A tiny shred of mutual respect for other flight crews, or for human life of
passengers in general, should easily overwhelm any concern an anomaly report
will harm their record.

In this case, the prior crew could've reported the problem, _and_ their
successful resolution. There's little risk of an _actual malfunction requiring
the emergency disengagement of normal systems_ being mislabeled "pilot error",
especially when they made a proper recovery according to trained procedures.

For all I know, the crew did make this report, but the report failed to have
the necessary impacts, in either grounding/fixing the plane or reminding
followup crews of relevant emergency procedures.

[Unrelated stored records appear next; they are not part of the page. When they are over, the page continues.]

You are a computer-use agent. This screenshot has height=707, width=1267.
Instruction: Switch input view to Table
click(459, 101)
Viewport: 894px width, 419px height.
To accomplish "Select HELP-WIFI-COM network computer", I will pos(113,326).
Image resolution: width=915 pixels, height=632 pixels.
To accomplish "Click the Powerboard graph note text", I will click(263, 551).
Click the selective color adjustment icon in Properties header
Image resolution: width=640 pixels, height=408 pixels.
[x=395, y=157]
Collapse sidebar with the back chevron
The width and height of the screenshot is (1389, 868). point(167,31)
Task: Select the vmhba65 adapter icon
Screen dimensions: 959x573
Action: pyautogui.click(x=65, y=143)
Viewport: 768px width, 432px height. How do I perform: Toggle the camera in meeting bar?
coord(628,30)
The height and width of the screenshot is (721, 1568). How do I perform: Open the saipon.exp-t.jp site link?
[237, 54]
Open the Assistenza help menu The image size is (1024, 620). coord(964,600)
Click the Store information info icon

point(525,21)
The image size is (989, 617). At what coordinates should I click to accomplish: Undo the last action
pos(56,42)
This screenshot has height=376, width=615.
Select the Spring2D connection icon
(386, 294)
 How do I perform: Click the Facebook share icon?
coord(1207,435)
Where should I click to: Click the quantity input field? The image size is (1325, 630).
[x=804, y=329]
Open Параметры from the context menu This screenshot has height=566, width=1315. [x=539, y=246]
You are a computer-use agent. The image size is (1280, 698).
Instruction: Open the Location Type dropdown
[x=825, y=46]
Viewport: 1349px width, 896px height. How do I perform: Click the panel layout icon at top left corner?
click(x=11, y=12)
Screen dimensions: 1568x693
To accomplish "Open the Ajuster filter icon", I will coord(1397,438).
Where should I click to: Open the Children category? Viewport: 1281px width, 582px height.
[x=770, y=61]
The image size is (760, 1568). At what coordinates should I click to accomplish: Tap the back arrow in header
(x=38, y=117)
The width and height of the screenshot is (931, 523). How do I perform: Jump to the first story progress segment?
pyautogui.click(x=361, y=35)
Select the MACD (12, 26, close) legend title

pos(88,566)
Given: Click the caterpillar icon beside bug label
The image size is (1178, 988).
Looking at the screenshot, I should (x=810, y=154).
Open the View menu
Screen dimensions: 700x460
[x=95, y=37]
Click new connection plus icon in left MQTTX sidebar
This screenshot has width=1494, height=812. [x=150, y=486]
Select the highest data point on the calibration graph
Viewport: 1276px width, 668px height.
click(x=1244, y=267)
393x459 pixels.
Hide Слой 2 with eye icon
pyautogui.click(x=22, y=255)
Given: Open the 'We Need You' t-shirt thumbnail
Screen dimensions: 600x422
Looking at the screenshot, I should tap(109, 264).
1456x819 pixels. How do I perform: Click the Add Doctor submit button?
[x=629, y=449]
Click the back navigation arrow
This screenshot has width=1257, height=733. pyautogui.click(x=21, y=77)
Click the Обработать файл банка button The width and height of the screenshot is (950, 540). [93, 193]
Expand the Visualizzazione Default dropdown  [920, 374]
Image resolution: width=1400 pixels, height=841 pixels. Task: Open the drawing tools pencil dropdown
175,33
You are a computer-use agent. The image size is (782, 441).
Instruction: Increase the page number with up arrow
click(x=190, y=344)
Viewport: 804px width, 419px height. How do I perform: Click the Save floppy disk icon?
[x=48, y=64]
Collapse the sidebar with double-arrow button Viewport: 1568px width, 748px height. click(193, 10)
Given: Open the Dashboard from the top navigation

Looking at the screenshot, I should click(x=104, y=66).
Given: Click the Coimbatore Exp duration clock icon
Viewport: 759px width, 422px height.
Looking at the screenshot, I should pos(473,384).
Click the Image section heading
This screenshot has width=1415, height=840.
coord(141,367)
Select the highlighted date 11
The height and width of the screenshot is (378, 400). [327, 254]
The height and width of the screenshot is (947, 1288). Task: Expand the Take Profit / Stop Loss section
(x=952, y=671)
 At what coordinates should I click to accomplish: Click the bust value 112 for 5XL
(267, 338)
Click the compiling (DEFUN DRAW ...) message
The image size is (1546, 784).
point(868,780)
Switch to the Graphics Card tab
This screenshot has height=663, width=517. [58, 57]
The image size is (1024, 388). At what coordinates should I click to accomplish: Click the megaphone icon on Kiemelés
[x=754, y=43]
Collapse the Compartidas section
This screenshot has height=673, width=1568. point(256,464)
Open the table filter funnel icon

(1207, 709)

If that incident or prior
failures weren't reported, or were reported but not acted upon, then the fault
for that lies with some mix of the crews, the airline, and relevant regulators
– in addition to any other failures by Boeing.

------
bookofjoe
Best book I've ever read on the root cause ("tight coupling") of accidents:
[https://en.wikipedia.org/wiki/Normal_Accidents](https://en.wikipedia.org/wiki/Normal_Accidents)
From its Wikipedia entry: >"Normal Accidents: Living with High-Risk
Technologies" is a 1984 book by Yale sociologist Charles Perrow, which
provides a detailed analysis of complex systems from a sociological
perspective. It was the first to "propose a framework for characterizing
complex technological systems such as air traffic, marine traffic, chemical
plants, dams, and especially nuclear power plants according to their
riskiness." Perrow argues that multiple and unexpected failures are built into
society's complex and tightly coupled systems. Such accidents are unavoidable
and cannot be designed around.

His analysis also applies to anesthesia disasters, I learned the hard way
during my 38 years in the O.R. Highly recommended.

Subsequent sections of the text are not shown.